Estava conformado com meu insucesso transnacional quando os aplicativos de paquera vieram morar no meu iPhone. Não tem experiência mais antropológica do que usá-los no estrangeiro. O grande amor pode estar ao alcance de um único dedo (isso soou um pouco erótico, não?). Usar o Tinder e o Happn fora do Brasil já é parte do roteiro. Oba, deu match! Tenho um crush! Combinações e probabilidades fervilhando na cabeça, ansiedade natural de quem está prestes a viver um romance de folhetim.
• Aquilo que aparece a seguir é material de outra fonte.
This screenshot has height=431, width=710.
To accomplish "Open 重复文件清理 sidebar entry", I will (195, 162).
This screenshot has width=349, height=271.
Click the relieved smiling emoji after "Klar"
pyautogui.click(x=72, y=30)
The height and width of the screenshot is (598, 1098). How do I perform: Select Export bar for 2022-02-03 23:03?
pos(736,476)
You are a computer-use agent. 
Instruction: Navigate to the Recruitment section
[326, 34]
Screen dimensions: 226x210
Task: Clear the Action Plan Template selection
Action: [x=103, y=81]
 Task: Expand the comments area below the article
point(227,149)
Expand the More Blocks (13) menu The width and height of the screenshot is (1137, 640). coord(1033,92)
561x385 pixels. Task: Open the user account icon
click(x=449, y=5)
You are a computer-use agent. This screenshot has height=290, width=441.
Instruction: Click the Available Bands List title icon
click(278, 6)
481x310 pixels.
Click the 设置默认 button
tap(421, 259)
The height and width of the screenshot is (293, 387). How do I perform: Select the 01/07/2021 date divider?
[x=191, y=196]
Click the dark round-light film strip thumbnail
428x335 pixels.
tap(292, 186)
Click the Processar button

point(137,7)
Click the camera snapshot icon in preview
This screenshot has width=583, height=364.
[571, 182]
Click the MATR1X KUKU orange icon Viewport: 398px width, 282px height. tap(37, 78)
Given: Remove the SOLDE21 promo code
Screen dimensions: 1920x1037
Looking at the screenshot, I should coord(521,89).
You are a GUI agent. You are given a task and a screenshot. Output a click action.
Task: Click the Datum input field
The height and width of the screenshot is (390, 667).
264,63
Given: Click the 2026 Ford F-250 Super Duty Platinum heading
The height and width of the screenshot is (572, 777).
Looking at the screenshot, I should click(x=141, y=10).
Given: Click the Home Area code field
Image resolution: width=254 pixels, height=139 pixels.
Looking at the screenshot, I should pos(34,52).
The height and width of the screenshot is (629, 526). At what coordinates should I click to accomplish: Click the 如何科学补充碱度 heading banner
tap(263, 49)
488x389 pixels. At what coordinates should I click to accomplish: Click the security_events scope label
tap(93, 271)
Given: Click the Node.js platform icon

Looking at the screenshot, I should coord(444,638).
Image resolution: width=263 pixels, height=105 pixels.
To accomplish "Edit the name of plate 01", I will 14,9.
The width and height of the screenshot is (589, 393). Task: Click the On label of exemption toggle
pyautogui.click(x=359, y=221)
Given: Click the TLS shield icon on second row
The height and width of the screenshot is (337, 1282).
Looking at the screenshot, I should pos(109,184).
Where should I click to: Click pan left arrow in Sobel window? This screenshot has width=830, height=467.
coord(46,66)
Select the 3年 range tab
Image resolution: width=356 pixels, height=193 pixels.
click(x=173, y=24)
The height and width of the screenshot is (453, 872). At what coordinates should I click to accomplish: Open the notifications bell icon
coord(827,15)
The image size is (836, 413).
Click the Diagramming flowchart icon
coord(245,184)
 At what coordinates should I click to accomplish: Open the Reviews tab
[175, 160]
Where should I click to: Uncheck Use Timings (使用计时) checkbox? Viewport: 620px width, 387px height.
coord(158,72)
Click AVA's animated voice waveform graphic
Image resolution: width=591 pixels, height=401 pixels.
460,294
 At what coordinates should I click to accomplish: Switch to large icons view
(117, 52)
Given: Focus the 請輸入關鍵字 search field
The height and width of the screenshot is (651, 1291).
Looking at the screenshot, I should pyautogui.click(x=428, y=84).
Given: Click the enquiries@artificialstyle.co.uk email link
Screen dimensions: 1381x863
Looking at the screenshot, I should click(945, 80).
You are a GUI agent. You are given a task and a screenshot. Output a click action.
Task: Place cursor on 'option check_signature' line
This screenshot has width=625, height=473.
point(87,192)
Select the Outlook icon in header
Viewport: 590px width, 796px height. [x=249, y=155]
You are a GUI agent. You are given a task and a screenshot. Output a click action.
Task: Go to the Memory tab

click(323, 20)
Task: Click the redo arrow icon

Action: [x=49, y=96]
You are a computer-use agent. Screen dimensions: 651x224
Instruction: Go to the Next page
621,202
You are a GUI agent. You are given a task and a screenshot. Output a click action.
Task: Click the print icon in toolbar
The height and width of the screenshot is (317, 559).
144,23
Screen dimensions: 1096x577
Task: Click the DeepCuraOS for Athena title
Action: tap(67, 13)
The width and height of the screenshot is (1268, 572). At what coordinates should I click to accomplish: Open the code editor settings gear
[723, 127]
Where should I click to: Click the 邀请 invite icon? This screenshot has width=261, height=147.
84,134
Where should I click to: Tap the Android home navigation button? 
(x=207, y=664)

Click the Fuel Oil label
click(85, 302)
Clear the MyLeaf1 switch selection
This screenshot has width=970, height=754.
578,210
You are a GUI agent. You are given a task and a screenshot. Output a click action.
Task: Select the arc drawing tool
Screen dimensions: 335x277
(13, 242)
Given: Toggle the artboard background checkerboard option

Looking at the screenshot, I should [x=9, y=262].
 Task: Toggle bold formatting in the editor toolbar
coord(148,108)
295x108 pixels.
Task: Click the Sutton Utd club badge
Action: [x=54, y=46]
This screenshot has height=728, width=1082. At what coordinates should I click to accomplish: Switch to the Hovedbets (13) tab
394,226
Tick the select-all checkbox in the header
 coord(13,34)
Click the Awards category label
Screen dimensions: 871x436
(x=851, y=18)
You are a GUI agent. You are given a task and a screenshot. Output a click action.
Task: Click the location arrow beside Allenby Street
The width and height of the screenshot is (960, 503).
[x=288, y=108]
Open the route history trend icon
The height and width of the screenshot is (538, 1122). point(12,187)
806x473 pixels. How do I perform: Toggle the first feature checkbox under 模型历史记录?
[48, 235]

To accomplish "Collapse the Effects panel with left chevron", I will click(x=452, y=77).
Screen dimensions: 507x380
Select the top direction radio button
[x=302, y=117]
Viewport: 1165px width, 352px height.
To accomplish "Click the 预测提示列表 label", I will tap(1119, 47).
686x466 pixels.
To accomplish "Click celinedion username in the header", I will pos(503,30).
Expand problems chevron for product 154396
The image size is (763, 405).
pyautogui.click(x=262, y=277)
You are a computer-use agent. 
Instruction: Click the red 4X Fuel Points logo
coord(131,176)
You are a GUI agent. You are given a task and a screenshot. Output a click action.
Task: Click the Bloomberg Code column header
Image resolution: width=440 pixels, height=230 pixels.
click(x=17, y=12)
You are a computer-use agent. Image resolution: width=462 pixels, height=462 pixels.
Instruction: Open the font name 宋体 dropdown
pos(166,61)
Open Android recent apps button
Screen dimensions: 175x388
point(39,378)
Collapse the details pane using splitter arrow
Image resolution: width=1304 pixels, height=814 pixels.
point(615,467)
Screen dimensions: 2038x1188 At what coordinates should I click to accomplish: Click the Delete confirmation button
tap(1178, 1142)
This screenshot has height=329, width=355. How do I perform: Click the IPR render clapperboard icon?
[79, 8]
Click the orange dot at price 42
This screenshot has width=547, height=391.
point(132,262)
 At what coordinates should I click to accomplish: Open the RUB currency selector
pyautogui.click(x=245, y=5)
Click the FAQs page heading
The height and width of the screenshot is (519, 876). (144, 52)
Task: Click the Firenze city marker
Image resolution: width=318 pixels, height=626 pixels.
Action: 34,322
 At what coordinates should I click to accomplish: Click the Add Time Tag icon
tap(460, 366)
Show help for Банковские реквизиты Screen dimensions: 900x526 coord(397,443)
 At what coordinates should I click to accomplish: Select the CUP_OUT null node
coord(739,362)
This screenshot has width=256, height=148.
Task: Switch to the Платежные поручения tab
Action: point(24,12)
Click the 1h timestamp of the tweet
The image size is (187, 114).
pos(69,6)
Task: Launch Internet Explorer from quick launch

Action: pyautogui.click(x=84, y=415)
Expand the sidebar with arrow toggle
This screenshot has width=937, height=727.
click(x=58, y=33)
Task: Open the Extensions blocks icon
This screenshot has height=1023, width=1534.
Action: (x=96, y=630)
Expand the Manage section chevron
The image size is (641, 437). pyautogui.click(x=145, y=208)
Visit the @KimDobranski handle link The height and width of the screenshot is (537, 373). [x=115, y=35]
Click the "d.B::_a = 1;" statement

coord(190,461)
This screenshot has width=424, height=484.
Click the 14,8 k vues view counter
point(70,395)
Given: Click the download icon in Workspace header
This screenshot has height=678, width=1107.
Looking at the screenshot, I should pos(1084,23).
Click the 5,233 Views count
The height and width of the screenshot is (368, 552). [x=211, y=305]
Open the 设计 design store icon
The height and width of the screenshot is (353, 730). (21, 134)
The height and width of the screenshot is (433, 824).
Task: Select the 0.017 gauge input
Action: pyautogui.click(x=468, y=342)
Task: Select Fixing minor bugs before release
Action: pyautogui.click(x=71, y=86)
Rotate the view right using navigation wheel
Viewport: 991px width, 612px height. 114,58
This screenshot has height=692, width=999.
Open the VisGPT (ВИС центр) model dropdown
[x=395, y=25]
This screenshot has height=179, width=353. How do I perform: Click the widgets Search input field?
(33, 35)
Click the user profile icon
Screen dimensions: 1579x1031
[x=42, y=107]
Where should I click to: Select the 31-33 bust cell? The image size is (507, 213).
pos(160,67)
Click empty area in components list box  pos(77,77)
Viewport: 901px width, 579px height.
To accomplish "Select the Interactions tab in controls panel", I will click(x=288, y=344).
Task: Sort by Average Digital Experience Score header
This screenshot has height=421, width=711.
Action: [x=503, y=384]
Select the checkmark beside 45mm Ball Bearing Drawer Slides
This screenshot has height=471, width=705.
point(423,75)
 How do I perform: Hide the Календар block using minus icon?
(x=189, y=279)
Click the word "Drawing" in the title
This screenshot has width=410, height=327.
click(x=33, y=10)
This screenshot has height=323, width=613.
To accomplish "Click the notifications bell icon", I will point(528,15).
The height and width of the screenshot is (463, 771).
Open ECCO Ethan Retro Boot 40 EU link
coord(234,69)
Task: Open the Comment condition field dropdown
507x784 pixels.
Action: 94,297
Até o presente momento, só bati na trave. Foram dois encontros desmarcados (por elas); outras conversas que só engataram quando eu já havia voltado ao Brasil; e uma tempestade de verão que, com certeza, fez com que o provável amor da minha vida me deixasse esperando duas horas em um bar da Frenchmen Street, em New Orleans (provável que ela tenha perdido o celular – porque nunca mais respondeu meu “hey” no bate-papo do aplicativo).

Mas eu não desisto, meu grande amor deve estar vivendo em outro fuso horário, em outra estação ou gastando em uma moeda muito mais forte do que o Real. Ou passou da hora de convidar minha vizinha para um jantarzinho.